Um estudo recente do Tribunal de Contas do Estado de SC constatou que, em 2023, muitos municípios catarinenses responderam de forma incompleta, ou simplesmente não responderam, sobre políticas dirigidas à população negra. Por exemplo, em cargos de maior prestígio, como deputados e conselheiros, os percentuais de pessoas negras são próximos de zero; no relatório consultado, não havia nenhum deputado estadual negro. Ou seja: a população negra está sub-representada ou invisibilizada, inclusive, nas estruturas de poder. 

Outro ponto: o Estado se autodeclara aderente a sistemas nacionais de promoção da igualdade racial, como o Sistema Nacional de Promoção da Igualdade Racial (Sinapir), e tem gerências específicas de igualdade racial, mas o diagnóstico aponta que ainda está muito longe de implementar políticas de investimento robusto.

Logo, quando dizem que “ela não representa”, o que deveria realmente estar em debate é: quem está investindo para que ela, e tantas outras, possam, de fato, representar?

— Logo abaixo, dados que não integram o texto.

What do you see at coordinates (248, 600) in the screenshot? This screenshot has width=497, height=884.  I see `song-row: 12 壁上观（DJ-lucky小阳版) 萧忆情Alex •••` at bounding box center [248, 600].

Porque, se nada mudar, continuarão sendo exceções simbólicas em um contexto em que a maioria enfrenta invisibilidade, preconceito e exclusão. 

Primeiro, Santa Catarina tem uma população negro/parda que representa 23% da população, porém, lidera em casos de injúria racial. Segundo, a ideia de “representar” não deve se limitar à aparência estética de quem veste uma faixa e, sim, se estender à ideia de que esse indivíduo pode simbolizar e dar visibilidade à pluralidade do povo catarinense.

Portanto, Pietra Travassos representa Santa Catarina. Mas ela também simboliza um chamado para que o estado invista de verdade em políticas de enfrentamento ao racismo, em educação antirracista, em inclusão no currículo escolar e na ocupação de espaços de decisão. Para que ela não seja uma exceção, e sim parte de uma geração que também ocupa esses lugares.

Quando um estado registra milhares de casos de injúria racial e, ao mesmo tempo, quase não possui políticas públicas afirmativas ou investimentos direcionados, o custo humano é alto. Não só pelos atos isolados de ódio, como também pela mensagem estrutural que transmite: “você pode existir, mas não ocupar!”

As consequências são claras: pessoas negras se sentem desconectadas da ideia de “pertencer”, evitam denunciar porque não acreditam que vão ser levadas a sério, não encontram modelos de ascensão ou visibilidade e, assim, o racismo permanece invisível e impune.

A crítica à escolha da Miss não é desvinculada dessa realidade estrutural. A revolta de quem afirma “ela não representa” esbarra justamente na crença, consciente ou não, de que “representar o estado” é ter características europeias coloniais, e que a pele negra e o cabelo encaracolado não fazem parte desses “ideais”. A invisibilidade, nesse sentido, não é apenas simbólica, é política.

Precisamos de ações urgentes: que o Estado e o Legislativo catarinense destinem orçamento real e monitorado para políticas de igualdade racial; formação antirracista nas escolas; valorização de comunidades negras; fortalecimento de conselhos de igualdade racial.

Que haja metas e indicadores públicos para a participação da população negra em cargos eletivos, conselhos, empresas públicas e privadas no estado; e que o Estado catalise essas vocações.

Que a juventude negra de Santa Catarina tenha visibilidade: programas de formação, bolsas e incentivo para que se tornem modelos comunitários.

Que o discurso público mude. Em vez de “ela não representa”, que se diga “ela representa e nós precisamos de mais representações como a dela, até que isso deixe de ser notícia”. 

Que a pluralidade de Santa Catarina seja assumida como riqueza, e não como desvio.